All of which might help explain Trump’s sudden surge at the ballot box, as many Cruz and Kasich supporters either switched to Trump or simply stayed home, a capitulation that would have surely boosted Trump’s percentages. Now, all eyes turn to Indiana, where the Cruz-Kasich strategy will face its first test. If it backfires, and Kasich’s supporters wind up still voting for Kasich, voting for Trump or simply staying home, this contest could be all but over.

But all of that is inside baseball, just the day-to-day bustle of the campaign. The Cruz-Kasich misstep analysis ignores other more pervasive factors, including Trump himself and more specifically the new voters he has brought the table.

Take Pennsylvania, a state where particularly his message on trade would resonate.
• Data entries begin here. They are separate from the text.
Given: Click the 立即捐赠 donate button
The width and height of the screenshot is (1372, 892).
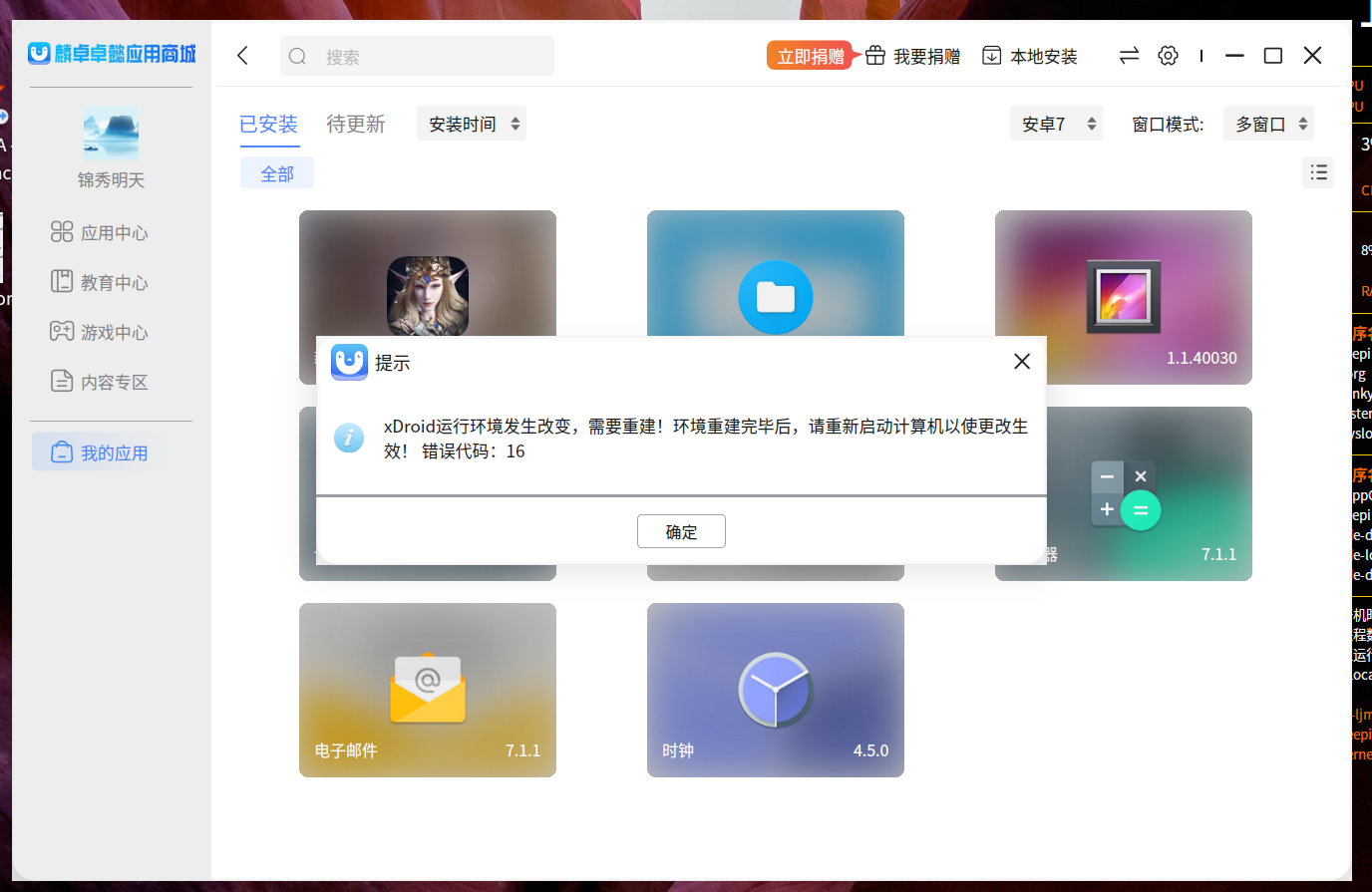Looking at the screenshot, I should pyautogui.click(x=810, y=56).
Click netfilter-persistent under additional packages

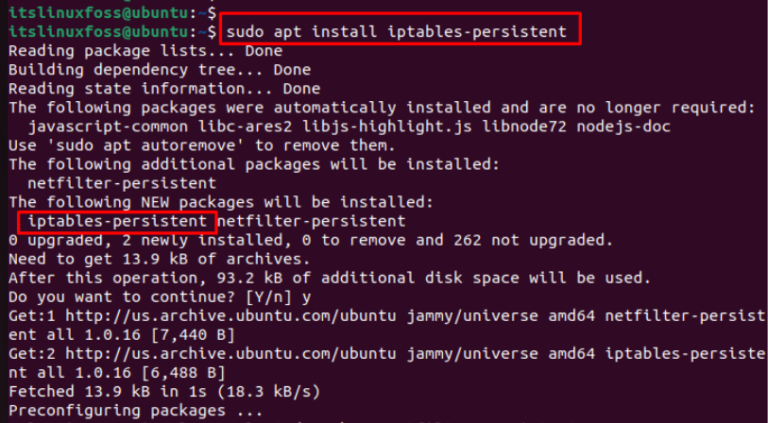pos(123,183)
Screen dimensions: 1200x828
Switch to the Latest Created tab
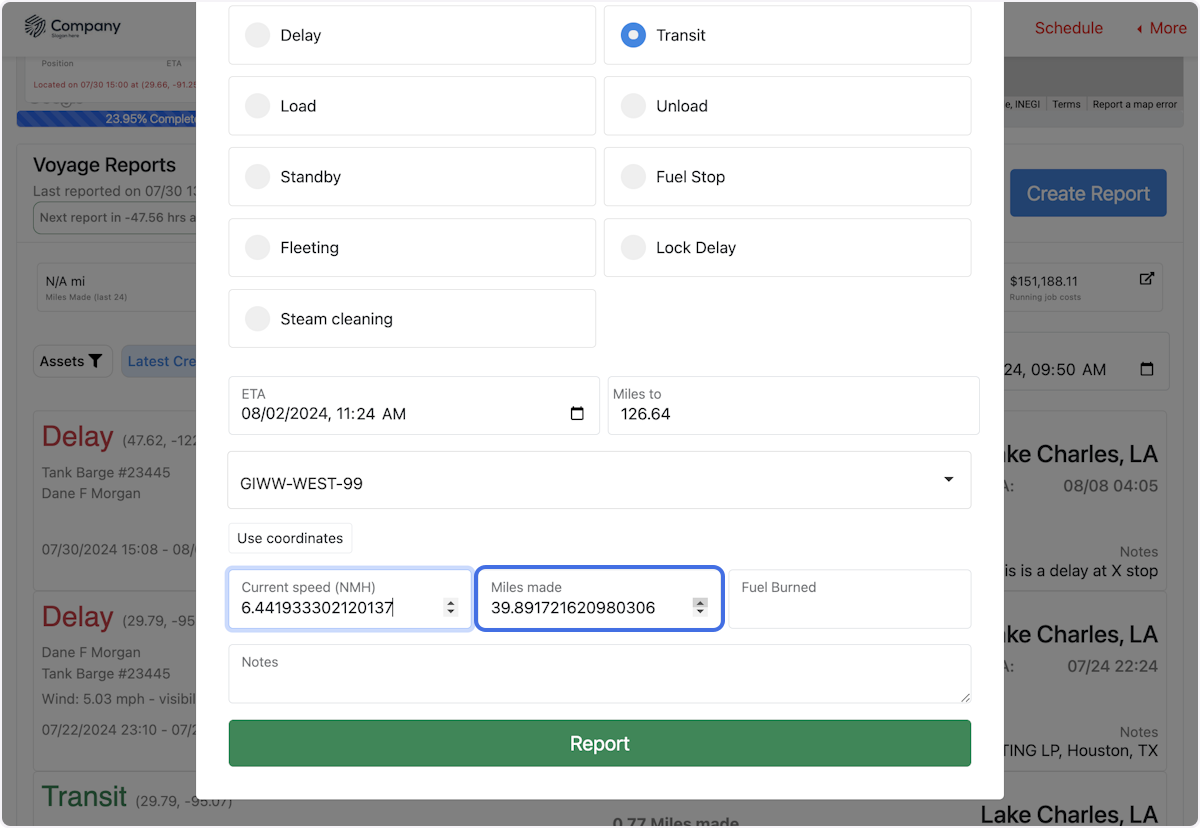coord(168,361)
Both were closed primaries. There, Trump secured 892,000 votes, 57 percent of the GOP’s 1.5 million vote total. Hillary Clinton only got 918,000, 56 percent of the Democrats’ 1.6 million votes.

In 2008, only 815,000 voted in the entire GOP contest in Pennsylvania, while 2.3 million voted Democrats in their primary.

Now, Democrat turnout in the Pennsylvania primary dropped 29 percent from 2008 by about 700,000, while Republican turnout increased 89 percent by more than 700,000.

It would take a whole lot more than voter frustration over the rules of the Republican presidential nominating process to realign a state like Pennsylvania so dramatically.

Pennsylvania is very clearly in play in the general election. The turnout numbers have to be worrisome for Democrat brass.

Below the topline percent numbers there is a dramatic shift occurring politically in states like Pennsylvania and elsewhere — and Trump and the economic issues he is raising are most certainly the reason. Pay attention, this is important.

Robert Romano is the senior editor of Americans for Limited Government.